Op welke datum gaf de Procureur des Konings volgens het tekstfragment hieronder de terugkeergarantie?

_TEKSTFRAGMENT_:
::::::
5.De garantie als bedoeld in artikel 6, eerste lid, OLW

De opgeëiste persoon heeft onder meer de Nederlandse nationaliteit. Zijn overlevering kan daarom alleen worden toegestaan, indien naar het oordeel van de rechtbank is gewaarborgd dat, zo hij ter zake van de feiten waarvoor de overlevering kan worden toegestaan in de uitvaardigende lidstaat tot een onvoorwaardelijke vrijheidsstraf wordt veroordeeld, hij deze straf in Nederland zal mogen ondergaan.
De Procureur des Konings heeft op 3 september 2019 de volgende garantie gegeven:
" (…)
Op 10-07-2019 schreef onderzoeksrechter Abrath bij de Nederlandstalige rechtbank van eerste
aanleg Brussel een Europees aanhoudingsbevel uit voor [opgeëiste persoon] geboren op [geboortedag]1991,
van Nederlandse nationaliteit.
Ik neem kennis van uw verzoek tot terugkeergarantie per email van 2 september 2019.
Overeenkomstig artikel 5, §3 van het kaderbesluit 2002/584/]BZ betreffende het Europees
aanhoudingsbevel bied ik u de garantie voor de terugkeer naar Nederland van de door u
overgeleverde hogervermelde persoon.
Deze garantie houdt in dat, eens hogervermelde persoon in België onherroepelijk tot een
vrijheidsbenemende straf of maatregel is veroordeeld, deze persoon naar dit land wordt
overgebracht teneinde deze straf of maatregel daar te ondergaan in overeenstemming met de
bepalingen van het kaderbesluit 2008/909/JBZ."
Naar het oordeel van de rechtbank is de hiervoor vermelde garantie voldoende.
Uit artikel 2:13, eerste lid, aanhef en onder f, Wet wederzijdse erkenning en tenuitvoerlegging vrijheidsbenemende en voorwaardelijke sancties volgt dat deze garantie alleen kan worden geëffectueerd, indien de feiten ook naar Nederlands recht strafbaar zijn.
De feiten zijn inderdaad naar Nederlands recht strafbaar en leveren op:
deelneming aan een organisatie die tot oogmerk heeft het plegen van misdrijven;
medeplegen opzettelijk handelen in strijd met een in artikel 2 onder B van de Opiumwet gegeven verbod.

6.Weigeringsgrond als bedoeld in artikel 13, eerste lid, aanhef en onder a, OLW

Het EAB heeft betrekking op feiten die geacht worden geheel of gedeeltelijk op Nederlands grondgebied te zijn gepleegd.
::::::
_GEGEVENS_:
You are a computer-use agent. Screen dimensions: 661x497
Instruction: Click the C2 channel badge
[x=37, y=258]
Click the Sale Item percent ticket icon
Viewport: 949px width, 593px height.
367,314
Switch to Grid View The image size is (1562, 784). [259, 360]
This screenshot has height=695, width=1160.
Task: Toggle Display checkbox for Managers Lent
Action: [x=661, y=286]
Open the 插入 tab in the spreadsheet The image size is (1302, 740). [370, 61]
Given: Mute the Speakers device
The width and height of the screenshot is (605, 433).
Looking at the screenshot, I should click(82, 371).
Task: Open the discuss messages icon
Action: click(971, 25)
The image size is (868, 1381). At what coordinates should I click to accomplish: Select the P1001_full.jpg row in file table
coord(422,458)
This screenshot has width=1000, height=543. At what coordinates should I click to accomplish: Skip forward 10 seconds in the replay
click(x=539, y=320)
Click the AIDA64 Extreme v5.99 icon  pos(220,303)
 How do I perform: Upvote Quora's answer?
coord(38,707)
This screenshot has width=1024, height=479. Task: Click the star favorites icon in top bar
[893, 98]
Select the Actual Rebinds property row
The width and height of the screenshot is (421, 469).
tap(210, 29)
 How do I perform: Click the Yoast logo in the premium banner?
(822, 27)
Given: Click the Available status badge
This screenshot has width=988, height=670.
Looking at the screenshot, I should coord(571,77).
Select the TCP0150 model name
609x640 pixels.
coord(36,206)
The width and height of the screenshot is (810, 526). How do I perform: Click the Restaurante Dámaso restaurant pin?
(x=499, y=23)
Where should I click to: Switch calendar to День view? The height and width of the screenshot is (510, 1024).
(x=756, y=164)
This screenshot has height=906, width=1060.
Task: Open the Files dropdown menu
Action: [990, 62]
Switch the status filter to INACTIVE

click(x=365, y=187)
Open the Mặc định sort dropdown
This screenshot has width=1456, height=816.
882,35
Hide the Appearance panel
::::::
_ANTWOORD_:
Op 3 september 2019.